Aujourd’hui, elle signe seule le spectacle de Monologues en plein champ, où les choses de la Nature vous parlent de la nature des choses. Elle est à la fois auteure, et interprète. Marguerite Tanguy des Déserts les met « en images ».
Et c’est un ravissement !
Corinne Pagé a composé pour elle une robe-manteau d’un vert soyeux très tendre, peinte comme un tableau que l’École de Barbizon (ou celle de Bléneau) n’aurait pas renié.
Accompagnée par deux musiciens qui ponctuent les saynètes avec talent et humour : Emmanuelle Huteau et Olivier Depoix, elle sera Vent, Cloporte, Papillon, Punaise, Fourmi, Champignon Arbre (mais lequel ?), Ronce, Hibou, Ver (de terre), Mouche, Caillou, Escargot, Guêpe et même… attachée de presse citadine.
Car, voyez-vous, face à cette Nature peu disciplinée, têtue, foisonnante, l’Homme et naturellement la Femme sont des prédateurs redoutables.
L’avant-première a eu lieu Place Saint-Sulpice, dans le cadre de la Foire Saint-Germain.
Il n’y a pas de tournée ! Et pourtant ce ne sont pas les jardins extraordinaires qui manquent, en France.
Tenez, au hasard, le jardin de Chaumont qui ouvre la nuit pendant l’été, et qui avec ses illuminations, n’a pas prévu de donner la parole à ses plantes et ses arbres.

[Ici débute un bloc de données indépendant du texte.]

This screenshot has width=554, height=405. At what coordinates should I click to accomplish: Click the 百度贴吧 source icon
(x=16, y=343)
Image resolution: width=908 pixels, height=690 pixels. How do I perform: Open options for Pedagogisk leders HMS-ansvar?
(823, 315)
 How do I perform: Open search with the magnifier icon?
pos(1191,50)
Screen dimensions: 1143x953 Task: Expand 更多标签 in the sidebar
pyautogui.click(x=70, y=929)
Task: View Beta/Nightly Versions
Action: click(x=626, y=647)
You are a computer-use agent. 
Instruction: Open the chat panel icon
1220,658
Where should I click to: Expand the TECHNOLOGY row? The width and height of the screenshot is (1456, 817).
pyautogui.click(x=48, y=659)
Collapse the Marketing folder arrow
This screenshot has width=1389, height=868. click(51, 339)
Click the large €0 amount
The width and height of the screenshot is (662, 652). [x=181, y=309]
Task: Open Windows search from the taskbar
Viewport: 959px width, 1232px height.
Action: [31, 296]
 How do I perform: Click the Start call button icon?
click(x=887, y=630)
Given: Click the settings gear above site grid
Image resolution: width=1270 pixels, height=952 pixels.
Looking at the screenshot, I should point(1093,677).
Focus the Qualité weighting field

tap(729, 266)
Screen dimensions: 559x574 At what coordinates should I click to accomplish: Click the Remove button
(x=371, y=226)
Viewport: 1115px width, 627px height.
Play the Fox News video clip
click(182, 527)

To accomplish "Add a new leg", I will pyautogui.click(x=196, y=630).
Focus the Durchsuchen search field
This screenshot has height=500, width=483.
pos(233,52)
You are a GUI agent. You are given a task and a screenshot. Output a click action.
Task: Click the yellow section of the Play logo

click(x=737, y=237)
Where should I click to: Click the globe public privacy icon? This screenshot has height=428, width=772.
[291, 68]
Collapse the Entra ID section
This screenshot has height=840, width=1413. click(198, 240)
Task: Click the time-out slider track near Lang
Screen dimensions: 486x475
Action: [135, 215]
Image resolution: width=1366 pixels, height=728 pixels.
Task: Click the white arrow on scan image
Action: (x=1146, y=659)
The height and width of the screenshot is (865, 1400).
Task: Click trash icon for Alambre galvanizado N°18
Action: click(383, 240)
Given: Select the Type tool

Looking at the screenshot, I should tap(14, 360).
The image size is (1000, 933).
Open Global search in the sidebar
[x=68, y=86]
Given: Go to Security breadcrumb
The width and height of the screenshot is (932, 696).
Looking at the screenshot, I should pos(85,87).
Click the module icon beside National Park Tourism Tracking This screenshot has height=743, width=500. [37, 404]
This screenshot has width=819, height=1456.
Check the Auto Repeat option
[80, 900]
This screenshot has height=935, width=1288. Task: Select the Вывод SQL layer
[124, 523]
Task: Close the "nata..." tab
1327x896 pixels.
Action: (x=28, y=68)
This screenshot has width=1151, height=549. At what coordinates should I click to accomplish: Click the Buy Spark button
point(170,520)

Il faudrait pourtant qu'il soit "dans le Vent".
Je lui recommande ces Monologues de plein champ, Shakespeare (Le Songe d’une nuit d’été) et Hugo (La Forêt mouillée), en seront enchantés.
photo : © N. D.
Monologues de plein champ, texte paru dans la collection des Quatre-Vents, éditions de l’Avant-Scène Théâtre, 12 €. Le texte est suivi de la réédition de Cœur de laitue, une des premières pièces de Stéphanie Tesson : un petit bijou de tendresse envers les plantes.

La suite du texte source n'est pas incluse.